What Changed Between SDXL and SD3?

SDXL was the peak of the U-Net era. It used a convolutional U-Net as its denoiser, a DDPM noise schedule to control the forward and reverse diffusion process, two CLIP text encoders (CLIP-L and OpenCLIP-G) for text understanding, and cross-attention layers to inject text conditioning into the image pathway. Text tokens served as keys and values, image tokens served as queries, and these cross-attention layers were inserted periodically throughout the U-Net. Between cross-attention layers, image features processed alone through convolutions.

Stable Diffusion 3 (Esser et al., 2024) changed almost everything. The U-Net was replaced by a Multimodal Diffusion Transformer (MMDiT) . The DDPM noise schedule was replaced by rectified flow matching (straight-line paths from noise to data instead of the curved DDPM trajectories). The dual text encoders were expanded to triple text encoders : CLIP-L, CLIP-G, and T5-XXL. And cross-attention was replaced by joint multimodal attention , where text and image tokens enter the same self-attention computation at every layer.

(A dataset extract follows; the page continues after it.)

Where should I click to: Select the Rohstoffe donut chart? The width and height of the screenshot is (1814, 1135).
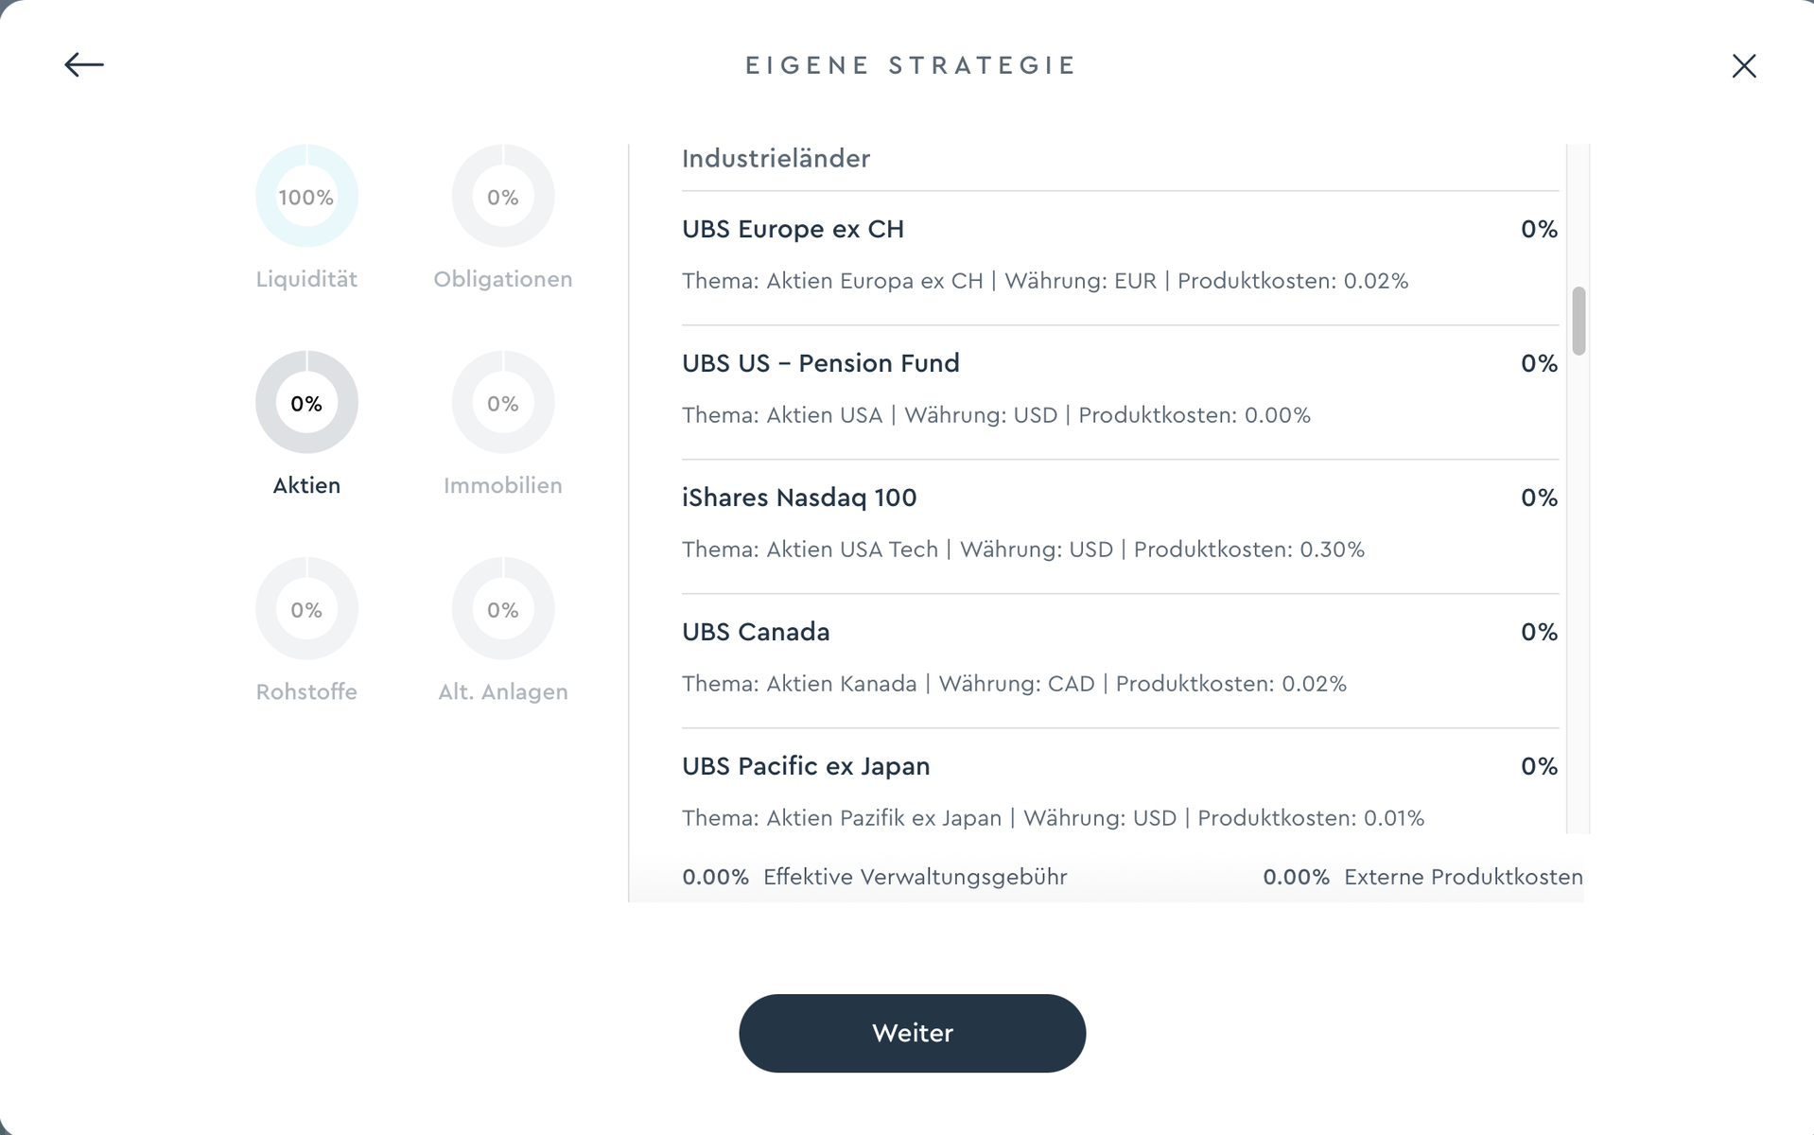pos(306,608)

The only constant: the VAE . The convolutional autoencoder that compresses pixel-space images into latents and decodes them back remained the same general design (and even that was improved — SD3 shipped a higher-quality VAE with 16 latent channels instead of 4). Everything else was rebuilt from scratch.

import json, js

# What changed from SDXL to SD3
components = [
    ("Denoiser",        "U-Net (conv)",         "MMDiT (transformer)"),
    ("Noise schedule",  "DDPM (curved)",        "Rectified flow (straight)"),
    ("Text encoders",   "CLIP-L + OpenCLIP-G",  "CLIP-L + CLIP-G + T5-XXL"),
    ("Text conditioning","Cross-attention",      "Joint multimodal attention"),
    ("VAE channels",    "4",                     "16"),
    ("Param count",     "~3.5B (U-Net)",        "2B / 8B (MMDiT)"),
]

rows = []
for comp, sdxl, sd3 in components:
    rows.append([comp, sdxl, sd3])

js.window.py_table_data = json.dumps({
    "headers": ["Component", "SDXL", "SD3"],
    "rows": rows
})

print("Almost nothing survived the transition unchanged.")

MMDiT: Multimodal Diffusion Transformer

The previous article covered the Diffusion Transformer (DiT) , which replaced the U-Net with a transformer but was only class-conditional (it generated ImageNet classes, not arbitrary text descriptions). MMDiT (Esser et al., 2024) solves text conditioning with a single, elegant idea: put the text tokens and image tokens into the same attention computation . Not through cross-attention, where text appears only as keys/values. Not through a separate pathway. Into the same sequence, through the same softmax.

Here is exactly what happens in each MMDiT block. The network receives two streams of tokens: text tokens $x_{\text{txt}} \in \mathbb{R}^{N_{\text{txt}} \times d_{\text{txt}}}$ and image tokens $x_{\text{img}} \in \mathbb{R}^{N_{\text{img}} \times d_{\text{img}}}$, where $N_{\text{txt}}$ and $N_{\text{img}}$ are the respective sequence lengths and $d_{\text{txt}}$, $d_{\text{img}}$ are their feature dimensions (which may differ because text comes from a language encoder and images come from a VAE).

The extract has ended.